Azure / azure-linux-extensions

Linux Virtual Machine Extensions for Azure
Apache License 2.0
308 stars 254 forks source link

DSC Extension for Linux - Stuck in progress #1671

Open eusebyu opened 1 year ago

eusebyu commented 1 year ago

The DSC extension reports RHEL Vms as in progress all the time in the Automation Account.

It fails on TestDscConfiguration when trying to write to sys.stdout. For some reason it seems that sys.stdout is null (None).

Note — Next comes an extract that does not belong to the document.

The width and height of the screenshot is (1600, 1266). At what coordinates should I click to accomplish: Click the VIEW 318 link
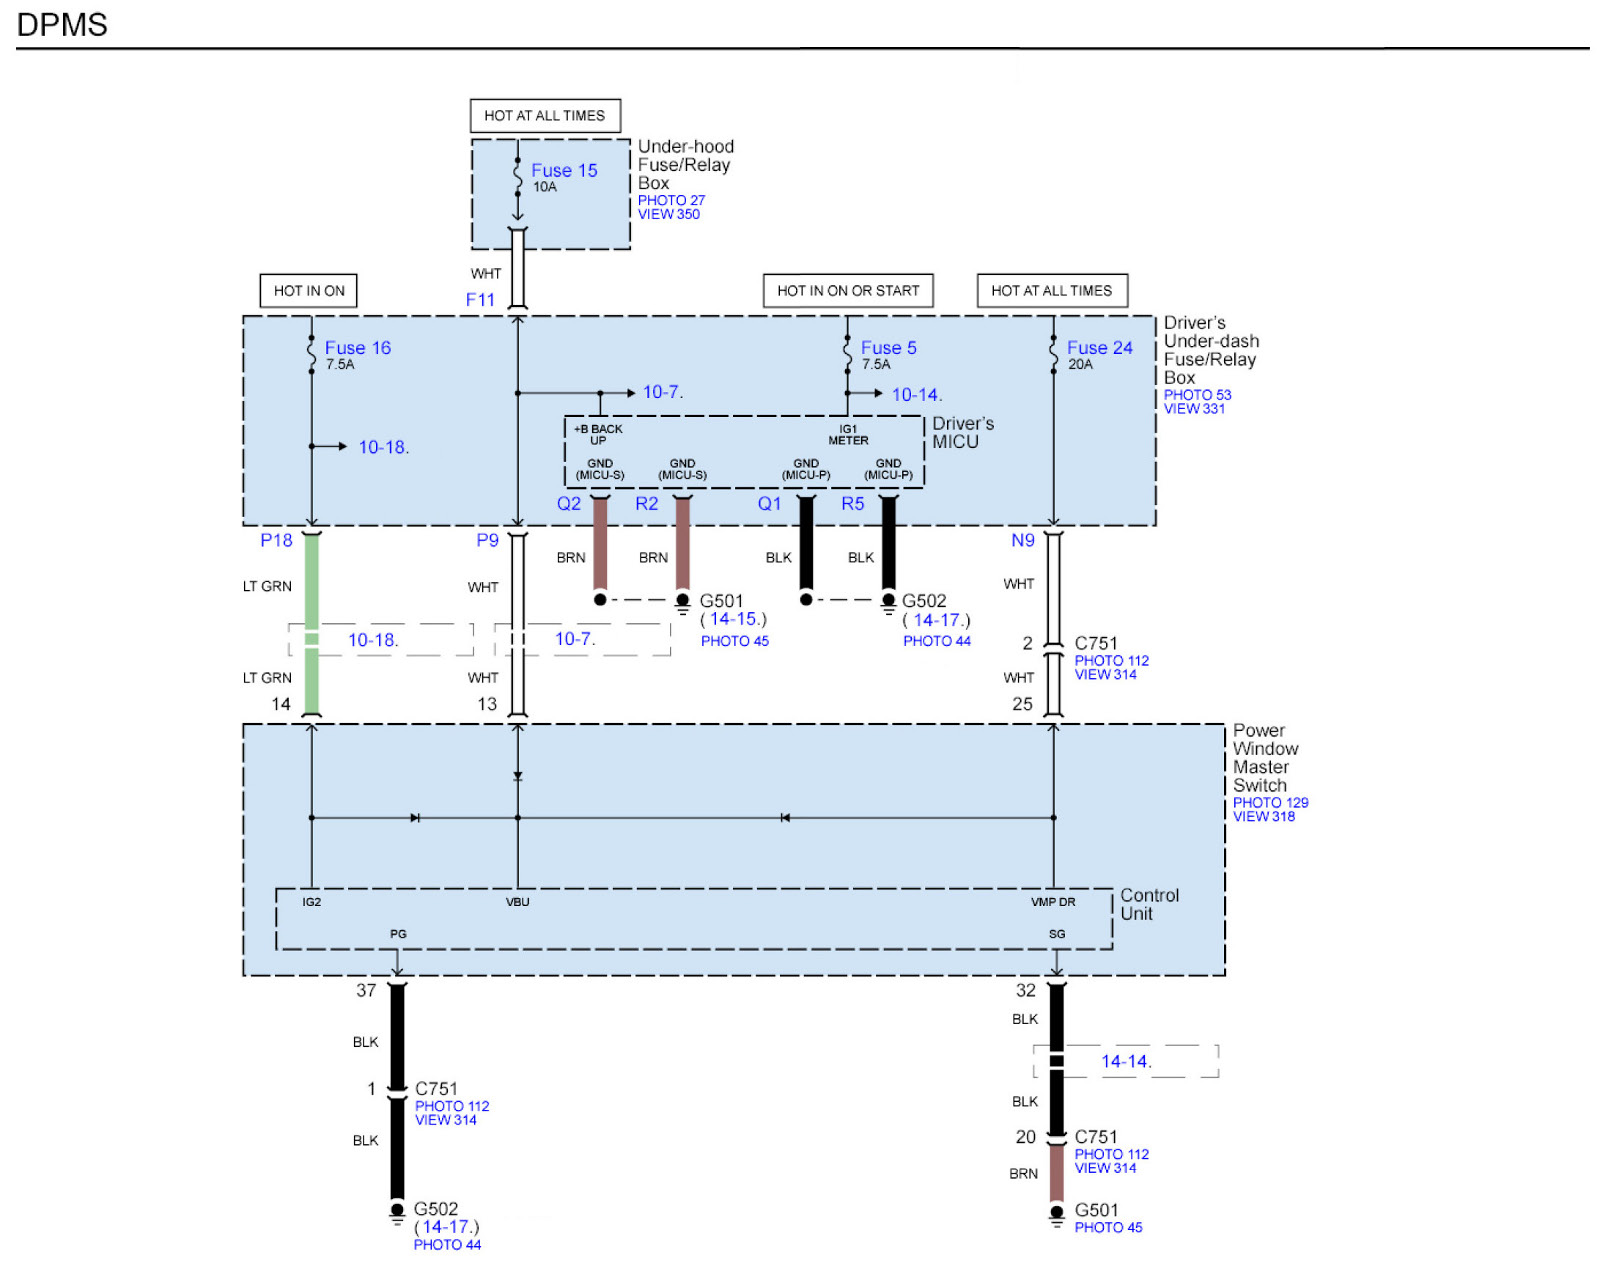pos(1263,816)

/var/opt/microsoft/omsconfig/omsconfig.log

023/02/02 16:20:17: DEBUG: /opt/microsoft/omsconfig/Scripts/python3/TestDscConfiguration.py(32):
Starting script logic for /opt/microsoft/omsconfig/Scripts/python3/TestDscConfiguration.py runing with python sys.version_info(major=3, minor=6, micro=8, releaselevel='final', serial=0)
2023/02/02 16:20:17: ERROR: null(0): EventId=1 Priority=ERROR Job 4DB14D64-6DF4-4E6C-B897-340F4A86D1DC :
DSC Engine Error :
         Error Message FindFirstFile Failed.
        Error Code : 1
2023/02/02 16:20:17: DEBUG: /opt/microsoft/omsconfig/Scripts/python3/TestDscConfiguration.py(112):
End of script logic for /opt/microsoft/omsconfig/Scripts/python3/TestDscConfiguration.py runing with python sys.version_info(major=3, minor=6, micro=8, releaselevel='final', serial=0)
2023/02/02 16:21:01: DEBUG: /opt/microsoft/omsconfig/Scripts/python3/PerformRequiredConfigurationChecks.py(125):
Starting Main method for /opt/microsoft/omsconfig/Scripts/python3/PerformRequiredConfigurationChecks.py runing with python sys.version_info(major=3, minor=6, micro=8, releaselevel='final', s
erial=0)
2023/02/02 16:21:01: ERROR: null(0): EventId=1 Priority=ERROR Job 4DB14D64-6DF4-4E6C-B897-340F4A86D1DC :
DSC Engine Error :
         Error Message FindFirstFile Failed.
        Error Code : 1
2023/02/02 16:21:01: DEBUG: /opt/microsoft/omsconfig/Scripts/python3/PerformRequiredConfigurationChecks.py(127):
End of Main method for /opt/microsoft/omsconfig/Scripts/python3/PerformRequiredConfigurationChecks.py runing with python sys.version_info(major=3, minor=6, micro=8, releaselevel='final', ser
ial=0)

/var/opt/omi/log/dsc.log

2023/02/02 16:12:33: DEBUG: /opt/microsoft/dsc/Scripts/python3/PerformRequiredConfigurationChecks.py(125):
Starting Main method for /opt/microsoft/dsc/Scripts/python3/PerformRequiredConfigurationChecks.py runing with python sys.version_info(major=3, minor=6, micro=8, releaselevel='final', serial=
0)
2023/02/02 16:12:33: DEBUG: /opt/microsoft/dsc/Scripts/python3/PerformRequiredConfigurationChecks.py(118):
2023/02/02 16:12:33: WARNING: null(0): EventId=2 Priority=WARNING Job A09ED1A6-6DBD-462A-872C-0111E15DC8B1 : Starting PerformRequiredConfigurationChecks DSC operation.
2023/02/02 16:12:34: WARNING: null(0): EventId=2 Priority=WARNING Job A09ED1A6-6DBD-462A-872C-0111E15DC8B1 :
Displaying messages from built-in DSC resources:
         WMI channel 1
         ResourceID:
         Message : [vm-3479016]:                            [] Starting consistency engine.
2023/02/02 16:12:34: WARNING: null(0): EventId=2 Priority=WARNING Job A09ED1A6-6DBD-462A-872C-0111E15DC8B1 :
Displaying messages from built-in DSC resources:
         WMI channel 1
         ResourceID:
         Message : [vm-3479016]:                            [] A pending configuration exists. DSC will process a set request on the pending configuration.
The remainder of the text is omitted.